## ИСХОДНЫЙ ТЕКСТ
___

Является ли искусственное продление жизни частью нашей человеческой борьбы за победу жизни над смертью? Я не решаю эту проблему за вас. я ставлю ее вам; у самого меня есть по этому поводу собственное мнение.
Надо принимать в учет и страдание. Нам теперь известны средства облегчать физические страдания и душевные переживания и тоску. Оправдано ли употребление этих средств? Вы, вероятно, сразу пожмете плечами и скажете: конечно, разве не в этом наша цель, разве не этого каждый, кто страдает, ожидает от нас?.. Возможно и так. но в какой момент мы должны вмешаться и до какой степени? Это, опять-таки, вопрос человеческих ценностей. Какова нравственная ценность лености, которая перед лицом тяжелой утраты предпочитает погрузиться в бесчувственность, предпочитает избежать боли и страдания и ужаса утраты? Что это говорит о взаимоотношении, какое было между этим человеком и тем, который умер?
Такая позиция определяется отношением к жизни, отношением к смерти и отношением к себе, определяется страхом, определяется она очень многим; но достойна ли она человека, можно ли ее оправдать? Хотел ли бы любой из нас, чтобы его жена (мать, дочь) отказалась принять горечь утраты его и сказала: "Я хочу забыться, я хочу чувствовать, будто он не умер, или будто это не имеет значения"? Что это говорит о человеческих взаимоотношениях, о которых мы твердим до бесконечности, до тошноты? Где моя любовь, если я скажу: "Теперь, когда любимый умер, любимая умерла - лучше забыть об этом, лучше стать бесчувственным, потому что это меня расстраивает..."? И еще: какова человеческая ценность того, кто настолько боится страдания, что от страха страдания никогда не посмотрит в лицо никакому физическому испытанию?
Я был воспитан, возможно, странным образом, но благодарен этому. Что касается смерти, я помню две фразы моего отца. Когда я был очень молод, мы говорили о смерти, и, не объясняя мне, что это такое, потому что этого надо дознаться самостоятельно, отец сказал мне: "Научись в течение всей жизни так ждать свою смерть, как юноша ждет свою невесту". И в другой случае, при моем возвращении из летнего лагеря, он меня встретил и сказал: "Я беспокоился о тебе". Я легкомысленно ответил: "Ты что, боялся, что я сломаю себе шею?" Отец, который меня любил сильно, но трезво, сказал: "Нет, это было бы неважно. Я боялся, не потерял ли ты свою цельность". И он прибавил: "Помни: жив ты или мертв - не имеет значения, даже для тебя. Важно - ради чего ты живешь и ради чего ты готов умереть".

___

[Собранные данные]
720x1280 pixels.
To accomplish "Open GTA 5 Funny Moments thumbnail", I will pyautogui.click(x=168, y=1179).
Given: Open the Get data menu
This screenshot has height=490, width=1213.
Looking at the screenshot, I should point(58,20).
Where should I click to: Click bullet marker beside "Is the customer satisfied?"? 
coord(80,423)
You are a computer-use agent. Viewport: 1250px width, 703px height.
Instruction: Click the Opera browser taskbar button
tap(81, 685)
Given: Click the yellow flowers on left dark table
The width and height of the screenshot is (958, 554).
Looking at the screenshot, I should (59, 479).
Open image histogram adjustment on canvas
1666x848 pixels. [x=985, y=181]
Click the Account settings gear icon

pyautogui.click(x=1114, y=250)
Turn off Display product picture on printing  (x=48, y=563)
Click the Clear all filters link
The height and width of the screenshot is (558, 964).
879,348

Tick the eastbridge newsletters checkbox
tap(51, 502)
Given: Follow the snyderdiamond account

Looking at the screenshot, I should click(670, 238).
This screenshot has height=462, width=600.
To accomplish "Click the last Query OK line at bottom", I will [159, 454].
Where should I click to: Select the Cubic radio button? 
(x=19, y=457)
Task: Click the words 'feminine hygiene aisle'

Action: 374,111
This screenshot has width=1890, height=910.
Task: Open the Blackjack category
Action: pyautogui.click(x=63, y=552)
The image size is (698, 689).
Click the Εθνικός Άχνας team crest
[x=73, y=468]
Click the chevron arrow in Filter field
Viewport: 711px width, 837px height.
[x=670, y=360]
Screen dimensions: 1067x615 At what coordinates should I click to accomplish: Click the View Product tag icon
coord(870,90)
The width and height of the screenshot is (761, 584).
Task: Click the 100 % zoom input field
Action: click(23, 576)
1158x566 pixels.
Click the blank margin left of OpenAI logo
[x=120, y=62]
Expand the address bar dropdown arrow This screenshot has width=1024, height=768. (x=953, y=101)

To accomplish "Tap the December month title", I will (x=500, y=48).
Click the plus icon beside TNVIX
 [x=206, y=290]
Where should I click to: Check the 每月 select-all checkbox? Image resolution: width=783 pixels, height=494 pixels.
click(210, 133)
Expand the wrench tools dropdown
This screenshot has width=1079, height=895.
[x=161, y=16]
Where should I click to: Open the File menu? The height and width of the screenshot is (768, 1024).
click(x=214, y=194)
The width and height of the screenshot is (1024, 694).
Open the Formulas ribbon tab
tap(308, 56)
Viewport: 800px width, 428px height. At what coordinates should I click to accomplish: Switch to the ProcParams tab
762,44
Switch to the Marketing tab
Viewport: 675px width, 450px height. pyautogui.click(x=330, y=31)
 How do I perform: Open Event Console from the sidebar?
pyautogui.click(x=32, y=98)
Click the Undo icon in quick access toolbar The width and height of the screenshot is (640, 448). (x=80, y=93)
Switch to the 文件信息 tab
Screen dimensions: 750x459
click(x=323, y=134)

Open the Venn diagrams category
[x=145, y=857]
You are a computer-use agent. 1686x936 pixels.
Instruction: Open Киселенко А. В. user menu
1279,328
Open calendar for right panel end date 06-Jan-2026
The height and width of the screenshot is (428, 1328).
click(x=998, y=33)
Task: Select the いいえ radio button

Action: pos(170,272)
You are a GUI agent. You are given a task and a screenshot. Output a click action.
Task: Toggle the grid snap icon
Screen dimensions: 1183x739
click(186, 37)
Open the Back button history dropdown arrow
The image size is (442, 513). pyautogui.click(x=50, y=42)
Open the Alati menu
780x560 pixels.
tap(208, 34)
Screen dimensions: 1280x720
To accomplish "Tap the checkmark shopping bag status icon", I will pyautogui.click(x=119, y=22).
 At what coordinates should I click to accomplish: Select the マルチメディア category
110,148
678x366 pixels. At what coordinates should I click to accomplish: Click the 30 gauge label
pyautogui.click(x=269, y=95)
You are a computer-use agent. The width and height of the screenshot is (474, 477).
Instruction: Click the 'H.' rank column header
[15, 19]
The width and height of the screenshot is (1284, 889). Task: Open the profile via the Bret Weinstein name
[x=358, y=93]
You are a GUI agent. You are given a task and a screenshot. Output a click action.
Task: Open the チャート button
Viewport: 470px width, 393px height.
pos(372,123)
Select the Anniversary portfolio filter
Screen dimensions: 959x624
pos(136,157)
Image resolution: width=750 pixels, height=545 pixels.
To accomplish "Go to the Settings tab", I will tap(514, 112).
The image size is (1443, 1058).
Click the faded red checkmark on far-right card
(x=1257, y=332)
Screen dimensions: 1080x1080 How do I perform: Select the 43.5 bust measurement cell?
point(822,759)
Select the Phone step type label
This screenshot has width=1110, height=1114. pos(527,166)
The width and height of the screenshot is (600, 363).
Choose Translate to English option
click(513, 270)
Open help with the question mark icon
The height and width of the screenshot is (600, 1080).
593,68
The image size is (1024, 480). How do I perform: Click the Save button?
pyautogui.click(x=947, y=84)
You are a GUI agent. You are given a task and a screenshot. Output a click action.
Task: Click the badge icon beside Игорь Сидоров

___

## РАБОЧЕЕ ЗАДАНИЕ
Продолжите текст о страдании, утрате и отношении к смерти, начав сразу после его последнего предложения. Записи для выполнения задания не нужны.

## ОТВЕТ НА ЗАДАНИЕ
Это относится к смерти, это относится и к страданию. Что я готов вынести? Чему меня научит врач в отношении моего страдания? Проще всего щедро снабжать пациентов успокоительными средствами, аспирином, фенобарбитоном и прочим, чтобы никто из них не страдал. Но какова цена этому? Во-первых, только в противостоянии наш характер крепчает, растет мужество, способность бороться и отстаивать наши ценности. Разве следует подрывать это, поощрять трусость, позволять людям жить в страхе и из-за страха уходить от вызова, который бросают нам жизнь, смерть, страдание?
С другой стороны - и это, думаю, вполне очевидно - если начать облегчать боль, вы сначала способны выдерживать какую-то ее степень, а затем меньше, еще меньше; и когда вы уверены, что в любой момент можете быть избавлены от боли, вступает новое страдание: боязнь боли. Есть люди, которые принимают аспирин, чтобы не заболели зубы.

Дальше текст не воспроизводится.